Weekend over, and I just popped by to say that I’ve been thinking about Heart of Darkness, partly for class, partly for my essay, and also partly for myself. It’s a brilliant work, and Conrad certainly doesn’t seem nearly as straightforward as I used to think he was on the basis of Heart of Darkness. Of course, I had no reason to suspect so in the first place, so I guess I was just really being stupid. I read Heart of Darkness (and a couple of other Conrad shorts) when I was a lot younger, and I reckon I just didn’t have the perceptiveness to observe what I’ve observed recently. I’m now somewhat inclined to believe my other lecturer when he tells me that if I can read Heart of Darkness properly, Texts for Nothing is… well, nothing.
I also watched Godard’s Le Mépris over the weekend. While it isn’t a compulsory text, I am doing Contempt this semester, and my love of the few Godard pictures I’ve watched (the result of my own laziness and also the fact that he’s made so many pictures) meant that there was no way I was going to leave it out of my to-do list. It’s a beautiful picture, as Godard’s films tend to be, and I have to say that I really enjoyed it. The Delerue soundtrack certainly helped too.
The last piece of genius I should tell you about today is Macedonio Fernández’s wonderful The Museum of Eterna’s Novel (The First Good Novel). It was funny and clever and moving all at once, and is the sort of thing that makes you think, If only I managed a novel/antinovel even half of this magnitude someday. Wonderful stuff.

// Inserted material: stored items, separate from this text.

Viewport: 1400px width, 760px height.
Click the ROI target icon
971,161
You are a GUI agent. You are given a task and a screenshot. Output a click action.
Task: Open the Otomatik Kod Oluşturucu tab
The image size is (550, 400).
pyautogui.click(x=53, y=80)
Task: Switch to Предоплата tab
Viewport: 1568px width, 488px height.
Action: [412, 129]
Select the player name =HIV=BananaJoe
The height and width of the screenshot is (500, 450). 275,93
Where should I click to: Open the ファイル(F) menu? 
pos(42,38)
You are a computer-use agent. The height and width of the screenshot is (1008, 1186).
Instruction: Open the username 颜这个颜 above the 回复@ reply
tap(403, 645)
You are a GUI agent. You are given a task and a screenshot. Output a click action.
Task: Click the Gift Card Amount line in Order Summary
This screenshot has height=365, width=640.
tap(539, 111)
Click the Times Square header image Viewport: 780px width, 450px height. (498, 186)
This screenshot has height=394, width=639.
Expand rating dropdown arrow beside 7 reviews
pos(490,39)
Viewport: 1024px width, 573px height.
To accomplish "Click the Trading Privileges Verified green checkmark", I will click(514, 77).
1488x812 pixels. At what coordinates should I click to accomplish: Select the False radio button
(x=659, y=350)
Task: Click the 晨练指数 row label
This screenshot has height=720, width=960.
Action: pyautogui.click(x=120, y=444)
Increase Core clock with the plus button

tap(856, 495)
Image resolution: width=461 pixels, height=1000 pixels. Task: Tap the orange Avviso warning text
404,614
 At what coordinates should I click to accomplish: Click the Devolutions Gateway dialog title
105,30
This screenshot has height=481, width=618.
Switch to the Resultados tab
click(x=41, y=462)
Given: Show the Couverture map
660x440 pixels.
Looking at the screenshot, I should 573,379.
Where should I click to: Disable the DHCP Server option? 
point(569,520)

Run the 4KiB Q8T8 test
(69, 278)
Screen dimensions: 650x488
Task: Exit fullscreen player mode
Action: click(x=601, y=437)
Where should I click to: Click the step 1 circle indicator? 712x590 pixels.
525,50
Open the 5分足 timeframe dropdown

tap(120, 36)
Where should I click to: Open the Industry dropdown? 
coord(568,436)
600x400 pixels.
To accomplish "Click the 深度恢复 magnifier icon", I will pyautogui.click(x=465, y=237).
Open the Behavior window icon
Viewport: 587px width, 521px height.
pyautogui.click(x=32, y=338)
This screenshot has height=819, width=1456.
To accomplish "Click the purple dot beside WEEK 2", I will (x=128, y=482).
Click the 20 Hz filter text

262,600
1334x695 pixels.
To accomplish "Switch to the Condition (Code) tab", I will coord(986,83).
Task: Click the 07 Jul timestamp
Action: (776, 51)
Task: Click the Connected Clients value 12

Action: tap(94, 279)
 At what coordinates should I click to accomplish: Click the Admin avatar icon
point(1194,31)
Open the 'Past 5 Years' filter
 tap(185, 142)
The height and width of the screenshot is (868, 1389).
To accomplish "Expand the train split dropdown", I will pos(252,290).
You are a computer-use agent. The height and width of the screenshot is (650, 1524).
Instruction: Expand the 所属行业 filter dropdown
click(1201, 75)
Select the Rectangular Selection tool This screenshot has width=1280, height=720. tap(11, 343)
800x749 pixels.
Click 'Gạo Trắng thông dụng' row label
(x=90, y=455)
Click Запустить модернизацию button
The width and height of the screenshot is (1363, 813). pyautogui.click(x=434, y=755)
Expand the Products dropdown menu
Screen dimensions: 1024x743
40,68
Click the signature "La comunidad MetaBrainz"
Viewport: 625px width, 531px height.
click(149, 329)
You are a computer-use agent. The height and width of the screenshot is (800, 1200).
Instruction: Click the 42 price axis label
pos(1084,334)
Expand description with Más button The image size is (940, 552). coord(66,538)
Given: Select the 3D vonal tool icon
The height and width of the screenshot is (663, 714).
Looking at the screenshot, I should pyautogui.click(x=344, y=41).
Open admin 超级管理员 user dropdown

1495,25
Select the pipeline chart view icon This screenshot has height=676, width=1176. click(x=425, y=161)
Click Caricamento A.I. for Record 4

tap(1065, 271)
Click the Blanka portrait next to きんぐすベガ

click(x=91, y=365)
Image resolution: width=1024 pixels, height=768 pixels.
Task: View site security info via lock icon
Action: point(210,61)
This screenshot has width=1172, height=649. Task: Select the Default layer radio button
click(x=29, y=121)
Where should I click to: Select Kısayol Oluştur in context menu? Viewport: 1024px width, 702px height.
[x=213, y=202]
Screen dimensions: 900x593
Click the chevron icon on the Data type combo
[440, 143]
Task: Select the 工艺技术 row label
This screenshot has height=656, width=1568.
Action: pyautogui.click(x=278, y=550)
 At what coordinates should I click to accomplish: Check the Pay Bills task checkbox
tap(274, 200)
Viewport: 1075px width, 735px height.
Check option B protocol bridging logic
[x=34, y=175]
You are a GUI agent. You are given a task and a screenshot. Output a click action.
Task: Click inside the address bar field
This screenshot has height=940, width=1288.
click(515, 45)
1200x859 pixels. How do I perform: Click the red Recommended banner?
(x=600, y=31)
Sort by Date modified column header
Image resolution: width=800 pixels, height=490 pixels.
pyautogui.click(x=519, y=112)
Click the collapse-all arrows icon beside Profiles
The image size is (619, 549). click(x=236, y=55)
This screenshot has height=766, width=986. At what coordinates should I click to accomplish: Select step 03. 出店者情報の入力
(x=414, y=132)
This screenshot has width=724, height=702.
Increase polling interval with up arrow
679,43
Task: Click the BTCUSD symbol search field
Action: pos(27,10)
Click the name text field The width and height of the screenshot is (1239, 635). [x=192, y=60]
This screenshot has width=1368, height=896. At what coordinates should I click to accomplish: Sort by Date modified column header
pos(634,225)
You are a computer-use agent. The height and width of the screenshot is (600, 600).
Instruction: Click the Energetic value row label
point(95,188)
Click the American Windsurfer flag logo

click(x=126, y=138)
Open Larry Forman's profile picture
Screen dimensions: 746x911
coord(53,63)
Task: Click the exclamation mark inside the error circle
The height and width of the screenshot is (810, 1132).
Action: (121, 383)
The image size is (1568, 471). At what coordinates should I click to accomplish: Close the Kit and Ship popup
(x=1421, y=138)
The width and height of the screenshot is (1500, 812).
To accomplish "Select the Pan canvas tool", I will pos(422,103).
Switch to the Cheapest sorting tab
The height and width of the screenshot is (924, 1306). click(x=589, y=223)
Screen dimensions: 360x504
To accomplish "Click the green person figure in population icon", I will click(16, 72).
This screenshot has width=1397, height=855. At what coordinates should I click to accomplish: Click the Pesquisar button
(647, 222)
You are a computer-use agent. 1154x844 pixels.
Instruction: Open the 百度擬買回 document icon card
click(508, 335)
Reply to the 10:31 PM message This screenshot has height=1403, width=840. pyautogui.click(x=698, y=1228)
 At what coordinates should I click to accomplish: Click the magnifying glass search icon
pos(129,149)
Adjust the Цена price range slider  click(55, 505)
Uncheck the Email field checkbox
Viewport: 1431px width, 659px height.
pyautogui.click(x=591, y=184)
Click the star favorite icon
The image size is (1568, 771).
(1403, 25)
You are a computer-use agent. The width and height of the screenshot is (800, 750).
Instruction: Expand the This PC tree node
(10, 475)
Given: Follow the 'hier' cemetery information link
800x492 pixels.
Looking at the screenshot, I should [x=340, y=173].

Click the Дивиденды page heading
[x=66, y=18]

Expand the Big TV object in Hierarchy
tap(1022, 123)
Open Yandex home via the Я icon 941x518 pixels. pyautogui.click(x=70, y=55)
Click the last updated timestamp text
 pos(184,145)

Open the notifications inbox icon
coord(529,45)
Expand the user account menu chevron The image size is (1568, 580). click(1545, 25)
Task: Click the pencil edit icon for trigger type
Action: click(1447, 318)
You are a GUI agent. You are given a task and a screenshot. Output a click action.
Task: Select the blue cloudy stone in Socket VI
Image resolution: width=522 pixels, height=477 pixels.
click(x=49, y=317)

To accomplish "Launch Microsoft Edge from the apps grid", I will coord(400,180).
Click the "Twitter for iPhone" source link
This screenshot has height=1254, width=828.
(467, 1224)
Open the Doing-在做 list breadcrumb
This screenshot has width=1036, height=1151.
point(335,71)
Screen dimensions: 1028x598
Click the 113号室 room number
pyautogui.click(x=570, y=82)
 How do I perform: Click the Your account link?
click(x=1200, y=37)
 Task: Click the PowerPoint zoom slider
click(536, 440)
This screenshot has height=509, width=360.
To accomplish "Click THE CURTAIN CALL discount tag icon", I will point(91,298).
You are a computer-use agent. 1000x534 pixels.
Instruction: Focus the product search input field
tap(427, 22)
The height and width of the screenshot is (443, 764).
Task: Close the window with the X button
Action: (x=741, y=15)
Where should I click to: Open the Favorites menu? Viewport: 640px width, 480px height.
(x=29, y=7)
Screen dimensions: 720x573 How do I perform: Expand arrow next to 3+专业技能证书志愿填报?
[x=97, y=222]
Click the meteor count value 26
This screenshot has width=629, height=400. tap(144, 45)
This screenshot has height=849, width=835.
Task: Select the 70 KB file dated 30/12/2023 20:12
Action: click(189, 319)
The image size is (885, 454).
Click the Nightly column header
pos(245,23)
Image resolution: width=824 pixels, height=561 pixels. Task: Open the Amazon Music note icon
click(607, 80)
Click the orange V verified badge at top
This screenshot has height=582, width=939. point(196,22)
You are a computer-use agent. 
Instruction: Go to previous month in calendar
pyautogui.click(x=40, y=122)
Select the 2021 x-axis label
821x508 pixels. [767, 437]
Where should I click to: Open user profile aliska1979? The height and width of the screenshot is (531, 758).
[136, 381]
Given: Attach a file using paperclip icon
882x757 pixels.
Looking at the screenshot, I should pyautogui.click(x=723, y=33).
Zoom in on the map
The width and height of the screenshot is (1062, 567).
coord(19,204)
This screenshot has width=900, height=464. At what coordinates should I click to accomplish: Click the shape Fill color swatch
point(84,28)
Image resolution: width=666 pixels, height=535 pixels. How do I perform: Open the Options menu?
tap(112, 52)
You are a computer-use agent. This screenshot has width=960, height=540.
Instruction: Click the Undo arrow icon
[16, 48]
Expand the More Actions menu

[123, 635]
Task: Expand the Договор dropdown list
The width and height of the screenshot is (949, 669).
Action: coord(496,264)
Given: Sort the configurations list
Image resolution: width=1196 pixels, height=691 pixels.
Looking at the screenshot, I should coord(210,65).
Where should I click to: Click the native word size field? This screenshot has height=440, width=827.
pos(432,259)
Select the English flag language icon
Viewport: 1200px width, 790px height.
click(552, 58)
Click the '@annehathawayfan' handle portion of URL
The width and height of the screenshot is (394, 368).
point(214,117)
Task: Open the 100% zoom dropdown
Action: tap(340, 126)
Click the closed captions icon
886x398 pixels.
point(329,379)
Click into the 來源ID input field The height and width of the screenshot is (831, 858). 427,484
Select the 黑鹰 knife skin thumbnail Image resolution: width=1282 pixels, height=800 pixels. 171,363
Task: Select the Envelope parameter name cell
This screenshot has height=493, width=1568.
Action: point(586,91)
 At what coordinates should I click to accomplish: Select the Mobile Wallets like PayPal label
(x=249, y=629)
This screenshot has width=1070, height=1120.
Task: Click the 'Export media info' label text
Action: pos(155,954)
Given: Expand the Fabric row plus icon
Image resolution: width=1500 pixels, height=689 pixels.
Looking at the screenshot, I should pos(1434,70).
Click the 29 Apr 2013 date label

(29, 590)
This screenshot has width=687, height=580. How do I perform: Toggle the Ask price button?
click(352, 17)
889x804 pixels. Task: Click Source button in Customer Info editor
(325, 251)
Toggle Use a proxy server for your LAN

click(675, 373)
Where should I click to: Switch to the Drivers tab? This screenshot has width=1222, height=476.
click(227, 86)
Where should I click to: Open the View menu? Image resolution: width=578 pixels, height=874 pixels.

I’m moving onto Franca Rame and Dario Fo’s monologues next. It’s one of my texts and to tell the truth I have no idea what to expect. Of course, it’s perfectly possible that this is a work of genius too, in which case my earlier statement will have to be retracted, but having not read it I’m in something of a quandary here.
And on a final and really unrelated note for today, I think I should be ordering my earphones soon. I have a feeling they’ll come in handy in the near future. I’ve delayed enough.